--- Listing ---

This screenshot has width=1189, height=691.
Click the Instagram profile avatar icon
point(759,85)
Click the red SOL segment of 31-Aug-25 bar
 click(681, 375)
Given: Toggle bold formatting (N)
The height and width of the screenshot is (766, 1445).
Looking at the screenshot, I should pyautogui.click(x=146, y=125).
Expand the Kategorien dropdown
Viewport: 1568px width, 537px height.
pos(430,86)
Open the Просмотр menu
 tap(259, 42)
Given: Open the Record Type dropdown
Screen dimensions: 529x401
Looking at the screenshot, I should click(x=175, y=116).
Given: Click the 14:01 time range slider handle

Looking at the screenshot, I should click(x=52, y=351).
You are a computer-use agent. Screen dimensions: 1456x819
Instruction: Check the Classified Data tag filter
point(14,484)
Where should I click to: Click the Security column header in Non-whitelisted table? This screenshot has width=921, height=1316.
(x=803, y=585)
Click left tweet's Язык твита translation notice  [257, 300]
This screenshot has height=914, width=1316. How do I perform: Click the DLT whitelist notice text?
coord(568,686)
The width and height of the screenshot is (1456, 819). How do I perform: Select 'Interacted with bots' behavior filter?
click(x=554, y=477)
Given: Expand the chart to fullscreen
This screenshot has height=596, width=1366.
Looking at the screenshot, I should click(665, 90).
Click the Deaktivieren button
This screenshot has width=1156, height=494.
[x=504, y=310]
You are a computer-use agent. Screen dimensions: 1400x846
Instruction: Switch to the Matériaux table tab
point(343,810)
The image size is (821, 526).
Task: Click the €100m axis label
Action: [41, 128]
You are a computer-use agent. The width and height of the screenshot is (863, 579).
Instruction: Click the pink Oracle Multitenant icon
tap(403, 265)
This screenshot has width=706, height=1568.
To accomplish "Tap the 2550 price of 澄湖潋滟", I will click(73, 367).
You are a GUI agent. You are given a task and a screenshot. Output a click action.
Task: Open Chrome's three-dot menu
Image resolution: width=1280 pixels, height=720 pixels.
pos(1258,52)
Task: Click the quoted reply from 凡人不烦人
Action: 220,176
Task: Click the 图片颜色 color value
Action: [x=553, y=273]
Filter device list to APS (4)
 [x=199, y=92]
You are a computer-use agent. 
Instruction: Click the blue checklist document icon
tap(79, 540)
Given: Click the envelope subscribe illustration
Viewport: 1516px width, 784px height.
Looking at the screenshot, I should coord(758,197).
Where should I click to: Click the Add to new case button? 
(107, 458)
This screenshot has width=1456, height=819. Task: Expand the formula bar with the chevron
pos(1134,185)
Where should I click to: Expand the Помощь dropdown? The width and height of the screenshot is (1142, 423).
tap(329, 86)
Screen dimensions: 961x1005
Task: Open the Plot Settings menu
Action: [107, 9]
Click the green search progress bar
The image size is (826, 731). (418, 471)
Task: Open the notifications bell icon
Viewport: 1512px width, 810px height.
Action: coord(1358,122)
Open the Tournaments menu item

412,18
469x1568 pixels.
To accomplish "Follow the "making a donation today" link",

---

(Requirement) Retype all of the source data above word for word, keeping every line unchanged.

(Output for this task)
This screenshot has width=1189, height=691.
Click the Instagram profile avatar icon
point(759,85)
Click the red SOL segment of 31-Aug-25 bar
 click(681, 375)
Given: Toggle bold formatting (N)
The height and width of the screenshot is (766, 1445).
Looking at the screenshot, I should pyautogui.click(x=146, y=125).
Expand the Kategorien dropdown
Viewport: 1568px width, 537px height.
pos(430,86)
Open the Просмотр menu
 tap(259, 42)
Given: Open the Record Type dropdown
Screen dimensions: 529x401
Looking at the screenshot, I should click(x=175, y=116).
Given: Click the 14:01 time range slider handle

Looking at the screenshot, I should click(x=52, y=351).
You are a computer-use agent. Screen dimensions: 1456x819
Instruction: Check the Classified Data tag filter
point(14,484)
Where should I click to: Click the Security column header in Non-whitelisted table? This screenshot has width=921, height=1316.
(x=803, y=585)
Click left tweet's Язык твита translation notice  [257, 300]
This screenshot has height=914, width=1316. How do I perform: Click the DLT whitelist notice text?
coord(568,686)
The width and height of the screenshot is (1456, 819). How do I perform: Select 'Interacted with bots' behavior filter?
click(x=554, y=477)
Given: Expand the chart to fullscreen
This screenshot has height=596, width=1366.
Looking at the screenshot, I should click(665, 90).
Click the Deaktivieren button
This screenshot has width=1156, height=494.
[x=504, y=310]
You are a computer-use agent. Screen dimensions: 1400x846
Instruction: Switch to the Matériaux table tab
point(343,810)
The image size is (821, 526).
Task: Click the €100m axis label
Action: [41, 128]
You are a computer-use agent. The width and height of the screenshot is (863, 579).
Instruction: Click the pink Oracle Multitenant icon
tap(403, 265)
This screenshot has width=706, height=1568.
To accomplish "Tap the 2550 price of 澄湖潋滟", I will click(73, 367).
You are a GUI agent. You are given a task and a screenshot. Output a click action.
Task: Open Chrome's three-dot menu
Image resolution: width=1280 pixels, height=720 pixels.
pos(1258,52)
Task: Click the quoted reply from 凡人不烦人
Action: 220,176
Task: Click the 图片颜色 color value
Action: [x=553, y=273]
Filter device list to APS (4)
 [x=199, y=92]
You are a computer-use agent. 
Instruction: Click the blue checklist document icon
tap(79, 540)
Given: Click the envelope subscribe illustration
Viewport: 1516px width, 784px height.
Looking at the screenshot, I should coord(758,197).
Where should I click to: Click the Add to new case button? 
(107, 458)
This screenshot has width=1456, height=819. Task: Expand the formula bar with the chevron
pos(1134,185)
Where should I click to: Expand the Помощь dropdown? The width and height of the screenshot is (1142, 423).
tap(329, 86)
Screen dimensions: 961x1005
Task: Open the Plot Settings menu
Action: [107, 9]
Click the green search progress bar
The image size is (826, 731). (418, 471)
Task: Open the notifications bell icon
Viewport: 1512px width, 810px height.
Action: coord(1358,122)
Open the Tournaments menu item

412,18
469x1568 pixels.
To accomplish "Follow the "making a donation today" link",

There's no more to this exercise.